The Irish company, whose computer vision technology can block theft at self-checkout stations, announced the Series A round, led by Crosspoint Capital, in a Thursday (May 11) press release, saying it would use the funds to scale the company.

“Everseen’s computer vision AI platform has scaled the automation of scene-based processes with impact,” founder and CEO Alan O’Herlihy said in the release, noting its platform is “in use across 6,000 major retail stores and connecting 80,000 point-of-sale devices.”

“We’re experiencing significant demand for our technology from retailers grappling with the dual impact of declining customer spending and rising operational losses, including shrinkage,” O’Herlihy said in an interview with TechCrunch.

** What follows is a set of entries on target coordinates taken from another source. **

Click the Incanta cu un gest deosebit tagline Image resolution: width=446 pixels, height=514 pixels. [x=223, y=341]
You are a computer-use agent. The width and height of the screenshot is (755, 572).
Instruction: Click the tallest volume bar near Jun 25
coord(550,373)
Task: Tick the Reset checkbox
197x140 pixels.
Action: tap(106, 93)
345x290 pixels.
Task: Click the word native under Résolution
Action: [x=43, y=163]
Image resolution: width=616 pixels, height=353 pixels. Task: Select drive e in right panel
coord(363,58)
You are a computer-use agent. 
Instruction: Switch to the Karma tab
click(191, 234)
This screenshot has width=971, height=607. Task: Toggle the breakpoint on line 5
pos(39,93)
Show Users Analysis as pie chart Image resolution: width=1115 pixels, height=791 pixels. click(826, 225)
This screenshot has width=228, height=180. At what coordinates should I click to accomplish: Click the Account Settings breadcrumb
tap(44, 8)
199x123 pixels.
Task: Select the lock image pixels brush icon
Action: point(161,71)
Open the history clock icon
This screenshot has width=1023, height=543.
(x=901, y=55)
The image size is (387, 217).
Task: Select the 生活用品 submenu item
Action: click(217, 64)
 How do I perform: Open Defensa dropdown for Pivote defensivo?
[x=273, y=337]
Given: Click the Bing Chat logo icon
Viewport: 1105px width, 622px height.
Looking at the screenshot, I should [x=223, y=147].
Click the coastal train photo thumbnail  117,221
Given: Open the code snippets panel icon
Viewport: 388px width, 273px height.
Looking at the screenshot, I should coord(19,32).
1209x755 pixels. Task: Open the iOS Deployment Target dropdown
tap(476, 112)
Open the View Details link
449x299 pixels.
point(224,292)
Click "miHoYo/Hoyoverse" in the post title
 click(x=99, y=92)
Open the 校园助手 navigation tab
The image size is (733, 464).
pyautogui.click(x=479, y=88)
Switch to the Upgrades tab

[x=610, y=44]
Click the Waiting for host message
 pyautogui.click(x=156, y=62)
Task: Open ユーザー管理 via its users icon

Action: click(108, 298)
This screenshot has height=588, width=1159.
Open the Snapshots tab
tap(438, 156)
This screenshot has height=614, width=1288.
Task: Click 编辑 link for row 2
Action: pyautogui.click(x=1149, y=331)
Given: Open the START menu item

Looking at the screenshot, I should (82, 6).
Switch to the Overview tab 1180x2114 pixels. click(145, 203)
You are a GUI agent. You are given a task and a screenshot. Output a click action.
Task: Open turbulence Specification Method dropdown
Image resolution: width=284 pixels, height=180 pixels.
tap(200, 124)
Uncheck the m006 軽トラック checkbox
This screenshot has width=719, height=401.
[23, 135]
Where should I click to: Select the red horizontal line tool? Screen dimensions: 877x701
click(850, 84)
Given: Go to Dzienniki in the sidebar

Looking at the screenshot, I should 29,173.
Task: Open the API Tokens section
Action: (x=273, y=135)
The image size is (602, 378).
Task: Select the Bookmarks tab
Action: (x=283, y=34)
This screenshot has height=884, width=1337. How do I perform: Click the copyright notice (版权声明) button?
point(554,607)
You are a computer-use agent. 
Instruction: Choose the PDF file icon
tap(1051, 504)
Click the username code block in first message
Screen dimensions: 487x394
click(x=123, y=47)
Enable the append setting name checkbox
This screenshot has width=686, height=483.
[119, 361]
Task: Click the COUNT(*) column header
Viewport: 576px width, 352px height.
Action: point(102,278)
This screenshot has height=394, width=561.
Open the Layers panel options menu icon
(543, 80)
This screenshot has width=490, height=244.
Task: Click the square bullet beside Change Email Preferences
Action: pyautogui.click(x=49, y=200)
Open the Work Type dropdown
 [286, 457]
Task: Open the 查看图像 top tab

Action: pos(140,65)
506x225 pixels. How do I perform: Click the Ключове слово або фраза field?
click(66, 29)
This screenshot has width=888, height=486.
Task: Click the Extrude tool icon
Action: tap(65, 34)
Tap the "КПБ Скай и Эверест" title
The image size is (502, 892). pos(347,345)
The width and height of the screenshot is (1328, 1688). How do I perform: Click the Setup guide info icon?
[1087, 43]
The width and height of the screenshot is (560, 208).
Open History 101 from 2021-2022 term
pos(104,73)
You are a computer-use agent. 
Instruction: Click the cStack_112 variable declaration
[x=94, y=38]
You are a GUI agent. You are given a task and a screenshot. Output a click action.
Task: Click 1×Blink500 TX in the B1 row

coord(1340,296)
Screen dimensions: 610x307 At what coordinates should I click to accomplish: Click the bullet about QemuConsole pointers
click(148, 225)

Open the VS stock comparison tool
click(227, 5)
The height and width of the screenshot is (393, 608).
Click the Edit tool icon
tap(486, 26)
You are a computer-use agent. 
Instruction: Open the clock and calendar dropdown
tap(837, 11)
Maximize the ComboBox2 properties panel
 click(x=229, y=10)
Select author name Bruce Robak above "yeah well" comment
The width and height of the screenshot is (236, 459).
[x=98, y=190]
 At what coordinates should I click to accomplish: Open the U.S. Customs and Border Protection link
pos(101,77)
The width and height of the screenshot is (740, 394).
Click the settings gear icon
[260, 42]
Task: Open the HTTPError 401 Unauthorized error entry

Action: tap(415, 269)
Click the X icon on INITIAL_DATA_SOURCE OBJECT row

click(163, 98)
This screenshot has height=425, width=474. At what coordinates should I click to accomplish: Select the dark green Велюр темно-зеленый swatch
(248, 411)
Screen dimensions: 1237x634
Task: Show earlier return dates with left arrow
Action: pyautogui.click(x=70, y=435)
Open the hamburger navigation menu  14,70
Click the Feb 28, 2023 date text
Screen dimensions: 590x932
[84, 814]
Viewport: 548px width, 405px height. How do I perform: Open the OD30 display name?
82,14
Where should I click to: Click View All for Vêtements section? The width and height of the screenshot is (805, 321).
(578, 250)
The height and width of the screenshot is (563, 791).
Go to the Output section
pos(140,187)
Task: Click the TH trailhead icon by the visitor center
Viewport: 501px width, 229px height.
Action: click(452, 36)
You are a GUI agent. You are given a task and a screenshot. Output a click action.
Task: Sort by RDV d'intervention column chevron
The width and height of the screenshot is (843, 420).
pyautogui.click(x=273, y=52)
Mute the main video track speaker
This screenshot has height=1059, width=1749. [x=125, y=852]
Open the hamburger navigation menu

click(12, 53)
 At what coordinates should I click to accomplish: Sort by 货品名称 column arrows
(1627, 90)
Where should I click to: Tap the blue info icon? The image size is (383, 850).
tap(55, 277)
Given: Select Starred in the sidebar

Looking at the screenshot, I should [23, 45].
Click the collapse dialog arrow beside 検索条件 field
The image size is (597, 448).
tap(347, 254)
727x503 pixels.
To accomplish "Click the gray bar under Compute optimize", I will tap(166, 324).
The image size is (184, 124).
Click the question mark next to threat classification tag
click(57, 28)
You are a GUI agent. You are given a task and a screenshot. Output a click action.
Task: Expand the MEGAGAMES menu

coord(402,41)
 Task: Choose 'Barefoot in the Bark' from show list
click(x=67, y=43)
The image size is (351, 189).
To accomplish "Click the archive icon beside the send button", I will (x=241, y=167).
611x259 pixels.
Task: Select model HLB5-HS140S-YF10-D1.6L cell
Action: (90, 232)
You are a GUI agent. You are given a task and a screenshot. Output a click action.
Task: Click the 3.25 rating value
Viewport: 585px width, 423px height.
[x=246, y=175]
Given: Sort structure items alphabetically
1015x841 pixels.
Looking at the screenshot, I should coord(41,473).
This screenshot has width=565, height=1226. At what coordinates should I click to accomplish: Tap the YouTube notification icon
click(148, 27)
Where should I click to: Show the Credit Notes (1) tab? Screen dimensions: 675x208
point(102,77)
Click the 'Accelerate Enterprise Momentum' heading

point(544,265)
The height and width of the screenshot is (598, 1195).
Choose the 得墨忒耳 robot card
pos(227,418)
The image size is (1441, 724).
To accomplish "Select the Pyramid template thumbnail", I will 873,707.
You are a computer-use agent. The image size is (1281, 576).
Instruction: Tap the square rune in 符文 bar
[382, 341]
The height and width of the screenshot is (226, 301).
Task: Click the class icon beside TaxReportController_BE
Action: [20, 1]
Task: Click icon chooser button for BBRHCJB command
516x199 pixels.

“The retail industry is also facing challenges such as labor shortages and labor cost inflation, making our technology even more valuable in addressing these issues.”

Recent months have seen reports of cities taking steps to stem what they say is a rise in retail thefts, whether that meant stores in Los Angeles putting more items behind glass, or New York City’s mayor calling on retailers to have customers remove face masks to deter shoplifting.

New York and LA were among the five cities most impacted by organized retail theft in 2021, according to a National Retail Federation (NRF) report from September 2022.

The nationwide average for retail shrinkage in 2021 was 1.44% — comparable to the five-year average of 1.5% — though the NRF said organized retail theft jumped 26.5% during that year.

To help prevent theft, Everseen employs both ceiling-mounted cameras and computer vision software that it says can reduce theft at the point of sale for brick-and-mortar retailers.

O’Herlihy told the news outlet his company’s algorithms can detect and track objects such as SKUs and analyze how they interact, while also recognizing “actions of interest” carried out by employees and customers.

The company’s funding comes at a time when self-checkout continues to evolve. According to point-of-sale tech startup Grabango, self-checkout will eventually become autonomous, as PYMNTS wrote recently.

Andy Radlow, the company’s chief revenue officer, told PYMNTS that autonomous technology would eventually replace all other forms of checkout.

“Self-checkout has been around for over 20 years and has been a compromise … and that is of course increased shrink, increased theft. And there have been countermeasures employed — computer-vision-based countermeasures, Everseen, et cetera — but it’s still a healthy tension,” Radlow said. “Everybody at a secular level believes that the next generation of shopping is some form of checkout-free.”

Consumers, meanwhile, are hungry for more convenient shopping experiences, according to data in the February edition of PYMNTS’ Retail Tracker® series, Innovating the Retail Checkout Experience, created in collaboration with LS Retail.

That report found that 61% of consumers believe cashiers are more focused on scanning than on customer satisfaction, and 30% of shoppers think they are a burden to clerks if they bring too many items to the checkout.